Start of Block
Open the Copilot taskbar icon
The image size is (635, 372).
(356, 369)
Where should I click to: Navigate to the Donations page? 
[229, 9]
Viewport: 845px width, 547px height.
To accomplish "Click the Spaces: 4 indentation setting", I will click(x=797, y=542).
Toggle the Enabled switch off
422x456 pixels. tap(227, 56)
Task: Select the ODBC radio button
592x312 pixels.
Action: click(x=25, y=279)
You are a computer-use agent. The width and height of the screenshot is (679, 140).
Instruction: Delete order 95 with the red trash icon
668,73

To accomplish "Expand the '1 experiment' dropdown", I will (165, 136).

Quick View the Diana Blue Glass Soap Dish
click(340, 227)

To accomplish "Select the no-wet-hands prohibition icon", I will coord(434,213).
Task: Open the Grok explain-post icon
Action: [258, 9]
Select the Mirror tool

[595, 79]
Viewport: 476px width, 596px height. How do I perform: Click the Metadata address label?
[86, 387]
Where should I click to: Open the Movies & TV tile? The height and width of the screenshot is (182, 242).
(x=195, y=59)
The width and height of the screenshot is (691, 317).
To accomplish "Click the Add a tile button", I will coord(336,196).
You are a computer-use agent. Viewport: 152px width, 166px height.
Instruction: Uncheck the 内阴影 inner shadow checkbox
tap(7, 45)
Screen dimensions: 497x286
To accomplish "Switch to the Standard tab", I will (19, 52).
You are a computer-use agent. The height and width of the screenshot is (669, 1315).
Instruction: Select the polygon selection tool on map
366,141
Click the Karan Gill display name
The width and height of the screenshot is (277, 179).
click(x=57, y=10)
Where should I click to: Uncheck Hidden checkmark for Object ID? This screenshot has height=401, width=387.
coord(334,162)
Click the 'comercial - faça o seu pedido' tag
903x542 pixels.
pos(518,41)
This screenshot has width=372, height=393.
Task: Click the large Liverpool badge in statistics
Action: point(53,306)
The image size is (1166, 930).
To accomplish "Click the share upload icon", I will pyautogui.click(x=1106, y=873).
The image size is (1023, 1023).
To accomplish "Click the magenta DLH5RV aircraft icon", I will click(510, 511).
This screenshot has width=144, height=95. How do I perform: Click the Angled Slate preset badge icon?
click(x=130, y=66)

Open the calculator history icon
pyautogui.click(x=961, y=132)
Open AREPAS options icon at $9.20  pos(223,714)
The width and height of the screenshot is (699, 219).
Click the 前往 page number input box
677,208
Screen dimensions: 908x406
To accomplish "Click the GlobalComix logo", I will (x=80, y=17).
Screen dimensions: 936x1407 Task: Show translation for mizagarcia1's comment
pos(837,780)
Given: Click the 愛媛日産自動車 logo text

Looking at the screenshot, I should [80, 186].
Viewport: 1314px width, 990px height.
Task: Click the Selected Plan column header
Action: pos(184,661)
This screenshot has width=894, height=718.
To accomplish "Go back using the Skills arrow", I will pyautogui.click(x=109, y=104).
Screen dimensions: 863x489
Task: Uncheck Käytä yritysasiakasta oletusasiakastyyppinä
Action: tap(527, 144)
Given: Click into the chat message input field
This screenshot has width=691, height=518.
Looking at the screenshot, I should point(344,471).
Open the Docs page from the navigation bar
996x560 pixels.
End of Block
Instructions to follow: Print out the data exactly once more.

Exercise solution:
Open the Copilot taskbar icon
The image size is (635, 372).
(356, 369)
Where should I click to: Navigate to the Donations page? 
[229, 9]
Viewport: 845px width, 547px height.
To accomplish "Click the Spaces: 4 indentation setting", I will click(x=797, y=542).
Toggle the Enabled switch off
422x456 pixels. tap(227, 56)
Task: Select the ODBC radio button
592x312 pixels.
Action: click(x=25, y=279)
You are a computer-use agent. The width and height of the screenshot is (679, 140).
Instruction: Delete order 95 with the red trash icon
668,73

To accomplish "Expand the '1 experiment' dropdown", I will (165, 136).

Quick View the Diana Blue Glass Soap Dish
click(340, 227)

To accomplish "Select the no-wet-hands prohibition icon", I will coord(434,213).
Task: Open the Grok explain-post icon
Action: [258, 9]
Select the Mirror tool

[595, 79]
Viewport: 476px width, 596px height. How do I perform: Click the Metadata address label?
[86, 387]
Where should I click to: Open the Movies & TV tile? The height and width of the screenshot is (182, 242).
(x=195, y=59)
The width and height of the screenshot is (691, 317).
To accomplish "Click the Add a tile button", I will coord(336,196).
You are a computer-use agent. Viewport: 152px width, 166px height.
Instruction: Uncheck the 内阴影 inner shadow checkbox
tap(7, 45)
Screen dimensions: 497x286
To accomplish "Switch to the Standard tab", I will (19, 52).
You are a computer-use agent. The height and width of the screenshot is (669, 1315).
Instruction: Select the polygon selection tool on map
366,141
Click the Karan Gill display name
The width and height of the screenshot is (277, 179).
click(x=57, y=10)
Where should I click to: Uncheck Hidden checkmark for Object ID? This screenshot has height=401, width=387.
coord(334,162)
Click the 'comercial - faça o seu pedido' tag
903x542 pixels.
pos(518,41)
This screenshot has width=372, height=393.
Task: Click the large Liverpool badge in statistics
Action: point(53,306)
The image size is (1166, 930).
To accomplish "Click the share upload icon", I will pyautogui.click(x=1106, y=873).
The image size is (1023, 1023).
To accomplish "Click the magenta DLH5RV aircraft icon", I will click(510, 511).
This screenshot has width=144, height=95. How do I perform: Click the Angled Slate preset badge icon?
click(x=130, y=66)

Open the calculator history icon
pyautogui.click(x=961, y=132)
Open AREPAS options icon at $9.20  pos(223,714)
The width and height of the screenshot is (699, 219).
Click the 前往 page number input box
677,208
Screen dimensions: 908x406
To accomplish "Click the GlobalComix logo", I will (x=80, y=17).
Screen dimensions: 936x1407 Task: Show translation for mizagarcia1's comment
pos(837,780)
Given: Click the 愛媛日産自動車 logo text

Looking at the screenshot, I should [80, 186].
Viewport: 1314px width, 990px height.
Task: Click the Selected Plan column header
Action: pos(184,661)
This screenshot has width=894, height=718.
To accomplish "Go back using the Skills arrow", I will pyautogui.click(x=109, y=104).
Screen dimensions: 863x489
Task: Uncheck Käytä yritysasiakasta oletusasiakastyyppinä
Action: tap(527, 144)
Given: Click into the chat message input field
This screenshot has width=691, height=518.
Looking at the screenshot, I should point(344,471).
Open the Docs page from the navigation bar
996x560 pixels.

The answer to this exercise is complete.